Many people get their best ideas when walking to work. Pundit George Will had this in mind when he wrote, “Imagine what would have been lost if Kant had been a jogger or Dickens had taken up tennis.”
If you are a regular reader of The Scroll, you will not mistake me for Kant or Dickens, but walking to work does get those brain cells moving for me. Some mornings I think of solutions to problems. Other days I compose memos or blogs in my head. I rarely need multiple drafts – by the time I reach Selby the first draft is written; by the AARC, revisions are complete.
Behind the wheel, it is just not the same. I am sure that there are people who can think and drive, but that’s not me. Truth to tell, from the erratic turns I see at Cleveland and Marshall, it’s probably not them either. Activity that requires too much attention is not conducive to English comp, and vice versa.
Some of my colleagues, like Elise Amel, bike to work, but they need to pay even closer attention to traffic conditions. Even with a helmet, bikers are quite vulnerable. So I hope that Elise isn’t writing the next great American novel as she pedals.

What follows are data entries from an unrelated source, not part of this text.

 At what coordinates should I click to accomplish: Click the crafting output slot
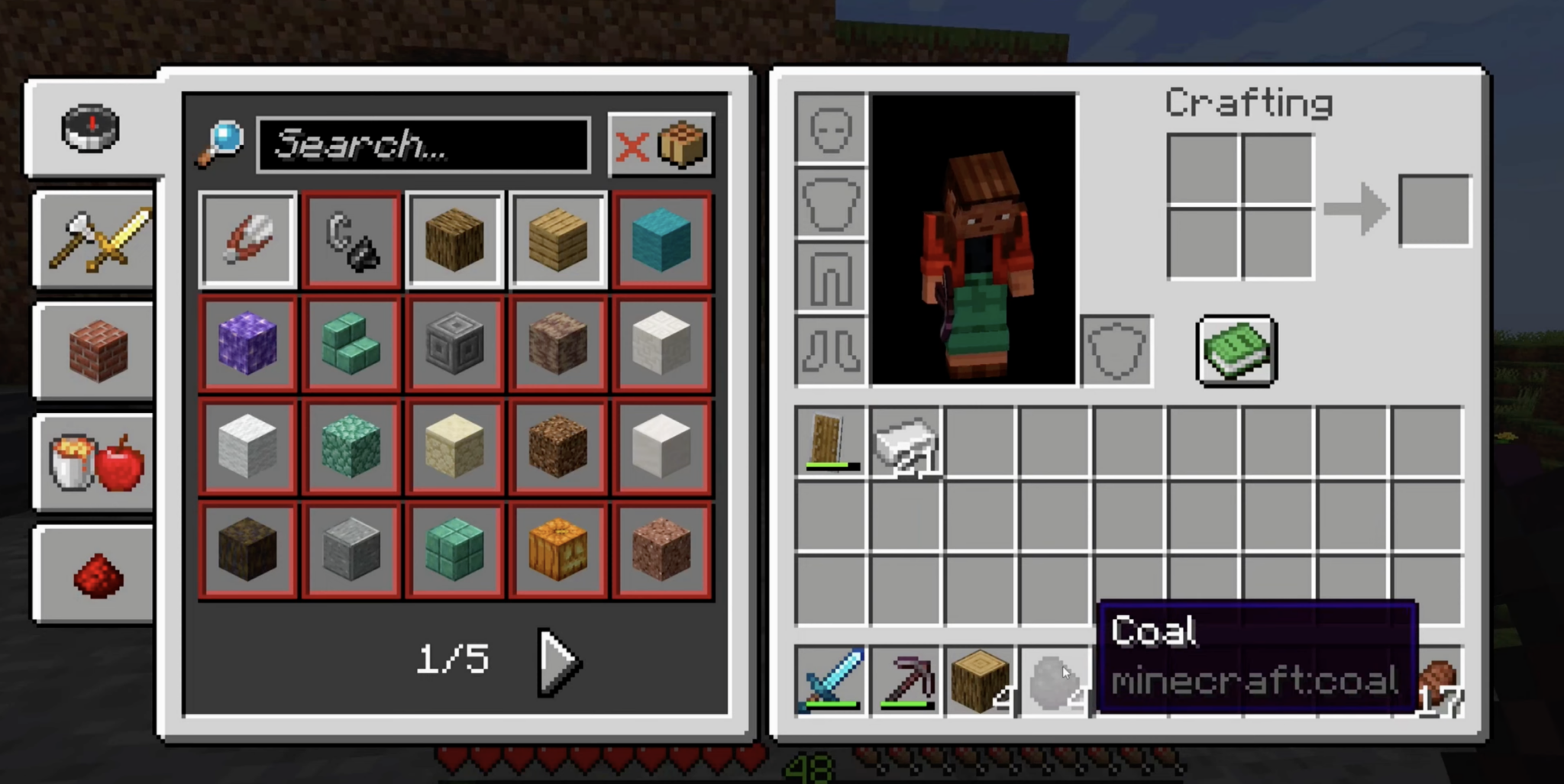tap(1434, 211)

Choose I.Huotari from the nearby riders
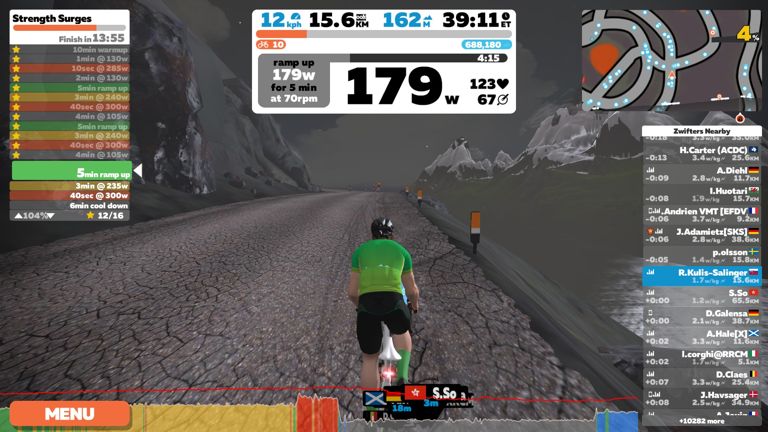(x=700, y=194)
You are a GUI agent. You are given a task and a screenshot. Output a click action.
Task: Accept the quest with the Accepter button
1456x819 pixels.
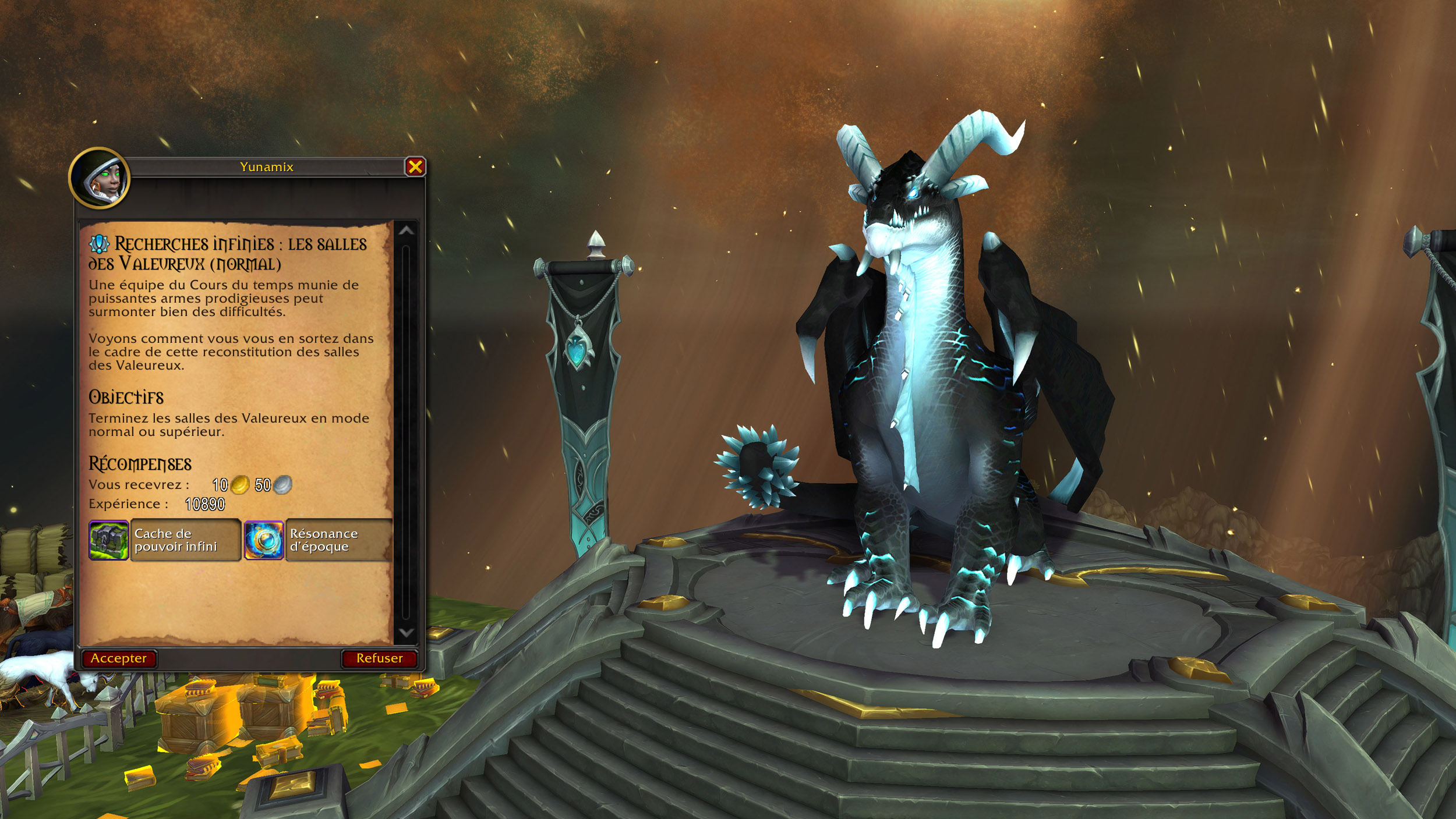point(119,658)
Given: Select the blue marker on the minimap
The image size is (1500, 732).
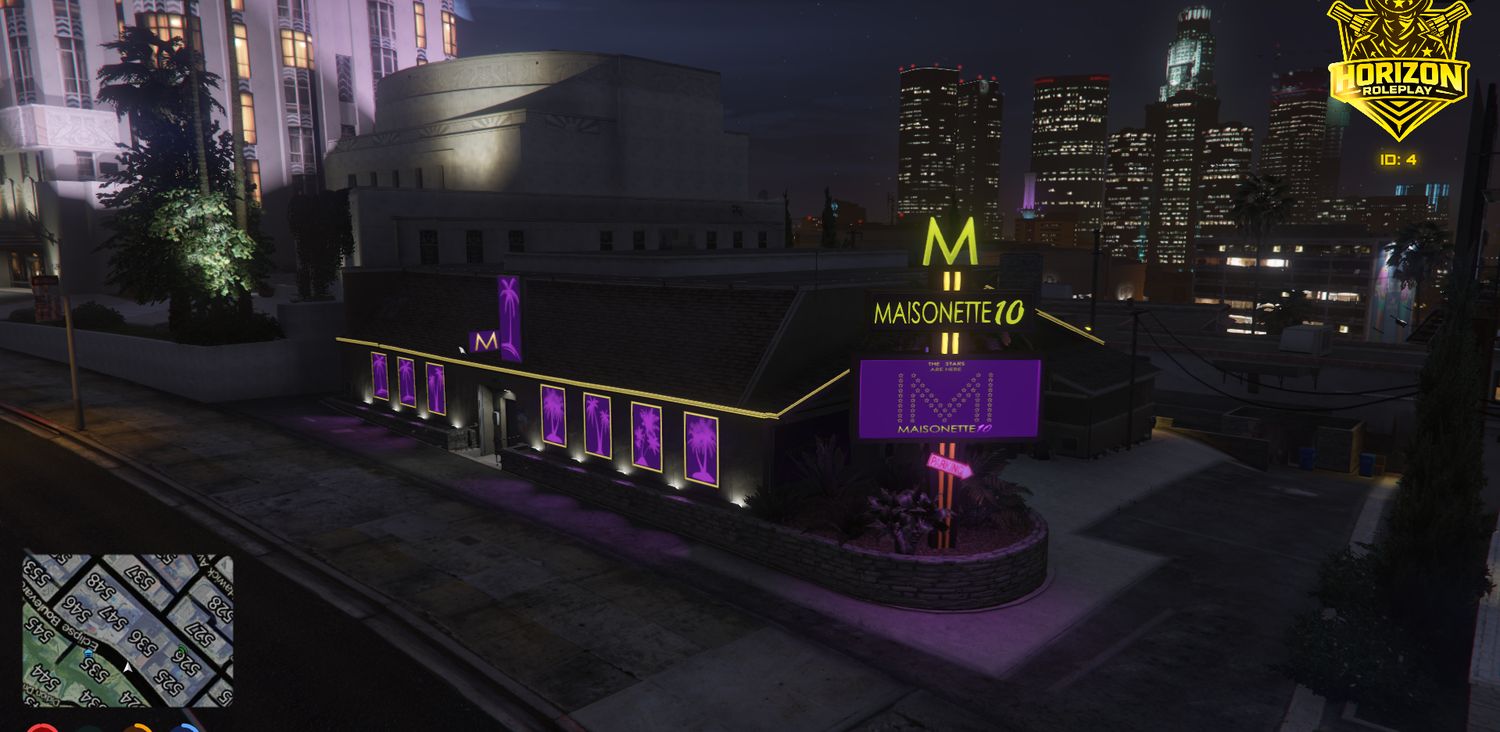Looking at the screenshot, I should coord(89,653).
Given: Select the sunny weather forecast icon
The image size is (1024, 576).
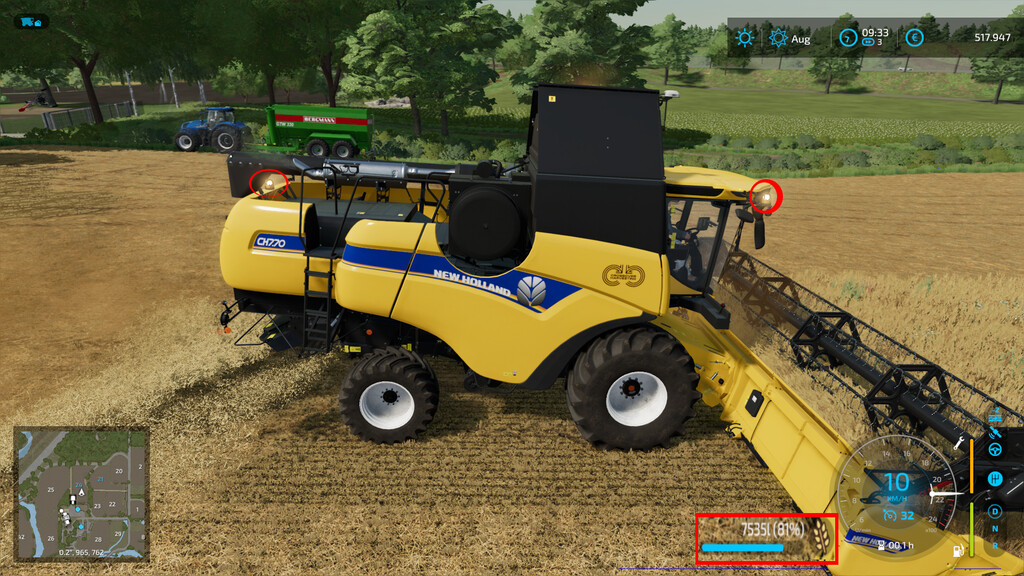Looking at the screenshot, I should coord(744,38).
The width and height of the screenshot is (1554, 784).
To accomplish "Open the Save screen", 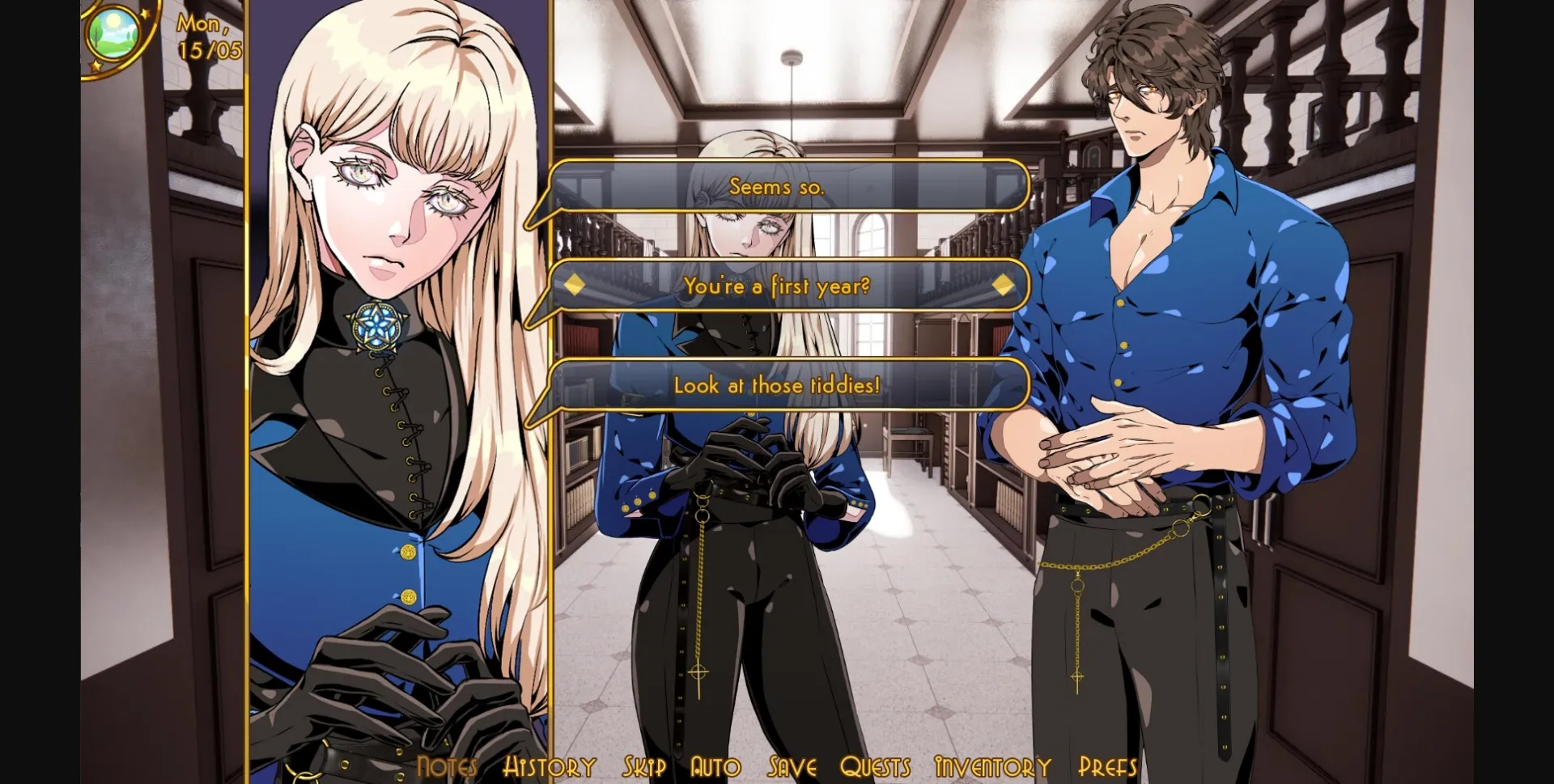I will pos(791,765).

Well, of course, I’m not writing the great American novel either. Still, I like to think I provide value as a walker. When I’m not composing haikus as I stride along, I pick up trash. Jim Rogers tells me he picks up one piece every day as he walks to work. Overachiever that I am, sometimes I collect as many as three cans and a couple of bottles.
So, when you see me crossing the quad toward the recycle bin, you shouldn’t leap to the conclusion that I throw down half a six-pack for breakfast with a vodka chaser. If you care to be charitable, you can assume that my synapses are firing.